Halloween With Whidbey Island Orchestra

Whidbey Island Orchestra has been around for approximately eighteen or so years, and I’ve been privileged to conduct it for the past five years. Our mission statement says that we exist to provide an opportunity for island musicians to perform orchestral music and to bring that music to our community in free concerts. This means that we are a non-profit that exists, first and foremost, as a learning and playing experience for our members, and we are a pay-to-play orchestra, even though our dues are extremely modest. It’s kind of like a cooking class. First you learn to make some tasty dishes, and then you invite friends and relatives to eat them.

One of the great things upon which we pride ourselves is our Youth Program. There is no school orchestra program in the So. Whidbey Island School District, so any young person who plays an orchestral instrument is invited to join us at our once a week rehearsals on a full scholarship while sitting next to an adult member of the orchestra who acts as a student mentor. In the past, meaning before Covid, we had as many as ten students per season enjoying this wonderful opportunity. Now we are down to three, all string players. In fact, although we tried to open up our roster to a full orchestra this September we were only able to add a French horn, a trombone, and an oboe from the brass and woodwind sections. We couldn’t garner enough instrumentalists to cover all the parts it would take to play arrangements that previously we had mastered and performed, let alone learning new pieces.

This is a very resilient group. Even though we had been faced with extreme Covid restrictions since the beginning of the pandemic, we managed to play in small string groups outside under the trees every weekend. We decided to concentrate on learning Mozart String Quartets, which we did and then some. When the time came to allow us to perform with masks and distanced seating, one person per stand, we were ready, and our strings gave a beautiful concert in March of 2021 at Whidbey Island Center For The Arts. It sold out and garnered rave reviews. it was so successful that WICA asked us to perform again, this time in August, as their last concert of the summer season. We put together “Fiddles to Fiesta: Music of the Americas.” This included some of the most fun repertoire for strings we’ve ever played, everything from plaintive Civil War melodies and foot-stompin’ bluegrass and hoedown music to Latin tangos and mariachi numbers. We added piano, percussion, and a flute. Again, quite a hit with the community.

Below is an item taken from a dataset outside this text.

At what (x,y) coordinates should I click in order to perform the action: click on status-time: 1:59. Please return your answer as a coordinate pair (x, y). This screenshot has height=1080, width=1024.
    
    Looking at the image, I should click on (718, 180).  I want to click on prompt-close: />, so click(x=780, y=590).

Sadly, the start of a new season in September didn’t, as previously mentioned, go as planned. After four rehearsals with two few brass and woodwinds to fill out the selections we’d chosen, we pivoted back to strings/percussion/piano, and flutes. Flutes, we learned from reading the research, are far safer than other wind instruments because of how they are made and played. Very few aerosols escape in the course of playing a flute, and so we’ve added some for a lovely effect. and to get more members performing again. Although we’d planned a live concert, we were dissuaded by the Delta variant of the virus, and the concert material. You see, this is a Halloween program, “The Witching Hour,” and we knew from past experience that it would be heavily attended by children who are so far unvaccinated. Our answer was to hire a videographer and tape our dress rehearsal in the foyer of Island Church, then put it up on our website: www.whidbeyislandorchestra.org, where the community can enjoy it all Halloween weekend long for free.

And the music is great! Not only is the orchestra performing things like “Psycho” and “This Is Halloween” from ‘The Nightmare Before Christmas,” “The Haunted Carousel,” “Fright Night”, and “Incantations,” all spooky and wonderful, but we have several added treats. As the orchestra is playing Michael Jackson’s “Thriller” we have Daunne Zinger, a well known local dance teacdher andchoreographer, and her Luigi Jazz Dancers performing her unique choreography with an entire company of energetic undead. To close the show our island’s favorite actor/director, David Ossman of Fireside Theater fame, will be starring as Boris Karloff in “Monster Mash.”

It’s a strange time to be conducting and shepherding an orchestra, but I am grateful to have such resilient members and a wonderful board to help us get through this with creativity and excellence. We are so thankful for the ongoing community support we receive as well from Whidbey Island Center for the Arts, Trinity Lutheran Church in Freeland, and Island Church of Langley. Please join us on Halloween weekend for “The Witching Hour,” featuring Whidbey Island Orchestra, Daunne Zinger and the Luigi Jazz Dancers, and our beloved guest David Ossman at

www.whidbeyislandorchestra.org

Our beautiful Dahlia getting ready to celebrate Halloween.